Abstract
Rearrangements of the subtelomeric regions of chromosomes account for a significant proportion of the underlying genetic defects in both idiopathic mental retardation (MR) and multiple congenital anomalies. To detect the rearrangements, a set of subtelomeric fluorescence in situ hybridization (FISH) probes has been developed. The aim of this study was to reveal the frequency of subtelomeric rearrangements in Korean patients with MR or multiple anomalies. We performed a FISH study using a commercially available subtelomeric FISH probes on a series of unrelated Korean pediatric patients with MR or multiple anomalies without identifiable causes.
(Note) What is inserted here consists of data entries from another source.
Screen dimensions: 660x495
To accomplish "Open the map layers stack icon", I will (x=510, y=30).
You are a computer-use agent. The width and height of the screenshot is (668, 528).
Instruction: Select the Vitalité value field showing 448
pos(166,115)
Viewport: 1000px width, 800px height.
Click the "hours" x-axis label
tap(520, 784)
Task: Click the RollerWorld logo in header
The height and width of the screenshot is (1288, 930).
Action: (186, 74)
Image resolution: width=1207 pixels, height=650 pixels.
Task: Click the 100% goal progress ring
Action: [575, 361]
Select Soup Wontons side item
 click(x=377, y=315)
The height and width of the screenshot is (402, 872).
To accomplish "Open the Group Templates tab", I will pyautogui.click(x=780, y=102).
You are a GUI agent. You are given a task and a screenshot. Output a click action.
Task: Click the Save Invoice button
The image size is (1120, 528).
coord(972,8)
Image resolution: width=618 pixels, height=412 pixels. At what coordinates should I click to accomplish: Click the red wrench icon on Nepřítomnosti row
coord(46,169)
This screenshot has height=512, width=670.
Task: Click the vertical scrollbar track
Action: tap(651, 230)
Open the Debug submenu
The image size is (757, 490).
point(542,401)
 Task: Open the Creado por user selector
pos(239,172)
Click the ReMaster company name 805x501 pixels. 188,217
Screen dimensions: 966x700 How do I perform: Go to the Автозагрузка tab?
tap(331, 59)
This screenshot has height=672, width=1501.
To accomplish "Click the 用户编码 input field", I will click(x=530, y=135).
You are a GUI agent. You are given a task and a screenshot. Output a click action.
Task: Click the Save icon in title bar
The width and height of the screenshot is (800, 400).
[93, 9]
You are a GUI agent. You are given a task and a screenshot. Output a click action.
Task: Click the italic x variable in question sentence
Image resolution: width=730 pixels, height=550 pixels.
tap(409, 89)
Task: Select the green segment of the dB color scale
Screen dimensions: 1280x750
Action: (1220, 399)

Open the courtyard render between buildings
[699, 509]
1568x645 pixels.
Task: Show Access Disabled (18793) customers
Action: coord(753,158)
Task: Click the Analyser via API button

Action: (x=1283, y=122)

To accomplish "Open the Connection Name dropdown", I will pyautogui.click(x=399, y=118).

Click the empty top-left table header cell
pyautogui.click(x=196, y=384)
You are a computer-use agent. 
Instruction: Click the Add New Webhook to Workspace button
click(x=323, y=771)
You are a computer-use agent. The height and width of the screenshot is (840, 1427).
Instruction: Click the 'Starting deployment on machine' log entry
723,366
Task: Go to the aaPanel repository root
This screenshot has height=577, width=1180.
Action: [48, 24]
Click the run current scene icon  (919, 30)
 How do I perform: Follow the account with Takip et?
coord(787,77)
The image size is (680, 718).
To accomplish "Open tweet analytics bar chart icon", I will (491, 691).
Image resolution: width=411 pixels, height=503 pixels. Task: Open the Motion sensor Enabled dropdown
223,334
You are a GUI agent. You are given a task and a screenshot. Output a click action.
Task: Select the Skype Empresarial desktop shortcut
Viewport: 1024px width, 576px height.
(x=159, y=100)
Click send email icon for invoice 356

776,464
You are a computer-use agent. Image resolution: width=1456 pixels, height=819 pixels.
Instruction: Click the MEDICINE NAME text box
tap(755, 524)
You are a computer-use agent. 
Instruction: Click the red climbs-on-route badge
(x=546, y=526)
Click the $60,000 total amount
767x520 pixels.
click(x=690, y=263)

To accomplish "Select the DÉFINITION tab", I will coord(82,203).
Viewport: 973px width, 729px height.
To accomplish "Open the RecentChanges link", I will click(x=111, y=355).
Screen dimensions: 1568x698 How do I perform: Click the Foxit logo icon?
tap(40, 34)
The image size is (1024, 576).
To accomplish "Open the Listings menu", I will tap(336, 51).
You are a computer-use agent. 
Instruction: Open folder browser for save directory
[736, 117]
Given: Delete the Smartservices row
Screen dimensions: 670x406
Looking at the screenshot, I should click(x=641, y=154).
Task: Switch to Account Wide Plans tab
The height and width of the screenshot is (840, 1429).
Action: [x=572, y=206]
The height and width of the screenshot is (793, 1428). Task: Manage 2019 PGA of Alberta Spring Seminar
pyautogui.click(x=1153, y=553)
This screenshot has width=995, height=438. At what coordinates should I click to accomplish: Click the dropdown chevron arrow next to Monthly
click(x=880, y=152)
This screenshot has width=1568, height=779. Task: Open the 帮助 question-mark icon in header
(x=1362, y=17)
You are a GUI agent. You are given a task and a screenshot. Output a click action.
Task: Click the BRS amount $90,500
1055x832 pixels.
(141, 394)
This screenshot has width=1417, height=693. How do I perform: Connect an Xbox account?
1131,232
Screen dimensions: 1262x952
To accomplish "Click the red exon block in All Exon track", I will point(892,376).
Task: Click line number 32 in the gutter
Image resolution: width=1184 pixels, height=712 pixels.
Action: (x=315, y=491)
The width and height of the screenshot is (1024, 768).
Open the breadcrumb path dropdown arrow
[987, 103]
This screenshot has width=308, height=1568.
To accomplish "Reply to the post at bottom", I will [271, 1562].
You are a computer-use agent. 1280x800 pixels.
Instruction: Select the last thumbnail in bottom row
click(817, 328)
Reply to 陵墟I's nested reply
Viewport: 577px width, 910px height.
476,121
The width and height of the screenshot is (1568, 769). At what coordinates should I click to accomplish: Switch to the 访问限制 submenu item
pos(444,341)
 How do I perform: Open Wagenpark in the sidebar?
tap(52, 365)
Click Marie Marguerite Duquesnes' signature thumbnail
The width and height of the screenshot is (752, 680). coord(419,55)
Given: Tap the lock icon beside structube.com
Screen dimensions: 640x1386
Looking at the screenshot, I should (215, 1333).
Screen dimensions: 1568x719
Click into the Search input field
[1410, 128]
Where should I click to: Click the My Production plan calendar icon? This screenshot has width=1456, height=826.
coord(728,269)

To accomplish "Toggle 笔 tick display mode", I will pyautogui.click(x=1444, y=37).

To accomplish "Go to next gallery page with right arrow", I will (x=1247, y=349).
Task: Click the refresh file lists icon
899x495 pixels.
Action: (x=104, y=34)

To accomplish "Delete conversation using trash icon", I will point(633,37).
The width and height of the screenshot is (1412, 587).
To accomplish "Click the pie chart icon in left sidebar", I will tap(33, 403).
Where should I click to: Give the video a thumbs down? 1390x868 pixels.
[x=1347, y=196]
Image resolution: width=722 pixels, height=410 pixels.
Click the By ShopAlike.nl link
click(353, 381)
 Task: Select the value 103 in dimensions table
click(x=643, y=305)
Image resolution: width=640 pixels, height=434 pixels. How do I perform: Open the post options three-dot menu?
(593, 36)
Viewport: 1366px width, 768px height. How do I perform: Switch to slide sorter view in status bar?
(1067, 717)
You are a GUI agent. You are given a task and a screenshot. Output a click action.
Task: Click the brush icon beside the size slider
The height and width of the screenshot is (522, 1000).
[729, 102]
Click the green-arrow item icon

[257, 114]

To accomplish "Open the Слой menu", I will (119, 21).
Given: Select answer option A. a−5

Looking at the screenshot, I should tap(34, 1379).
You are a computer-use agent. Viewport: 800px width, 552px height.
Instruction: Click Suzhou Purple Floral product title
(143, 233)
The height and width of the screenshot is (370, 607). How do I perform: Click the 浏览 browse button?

We used a checklist to evaluate the developmental delay and/or MR. Patients who were shown to have chromosome abnormalities, metabolic disorders, or recognizable dysmorphic syndromes by clinical and laboratory findings were excluded. As a result, 100 patients were eligible for the Subtelomeric FISH study, and a total of 29 patients (29%) were suspected to have subtelomeric rearrangements on initial screening by the multiprobe FISH kit. Among theses, confirmatory FISH studies by using single locus-specific FISH probes were performed in 24 patients. One patient (a 10-yr-old girl) was confirmed to have rearrangement, deletion of the telomeric portion of the short arm of chromosome 4 (4p). Her clinical manifestation was compatible with Wolf-Hirschhorn syndrome, which is known to be caused by 4p deletion. The frequency of subtelomeric rearrangements in this study was 1.1% (1/95), lower than those previously reported (0.5-16.3%). We suggest that subtelomeric FISH test is a useful screening tool for patients with idiopathic MR and/or dysmorphism regardless of its false positive value.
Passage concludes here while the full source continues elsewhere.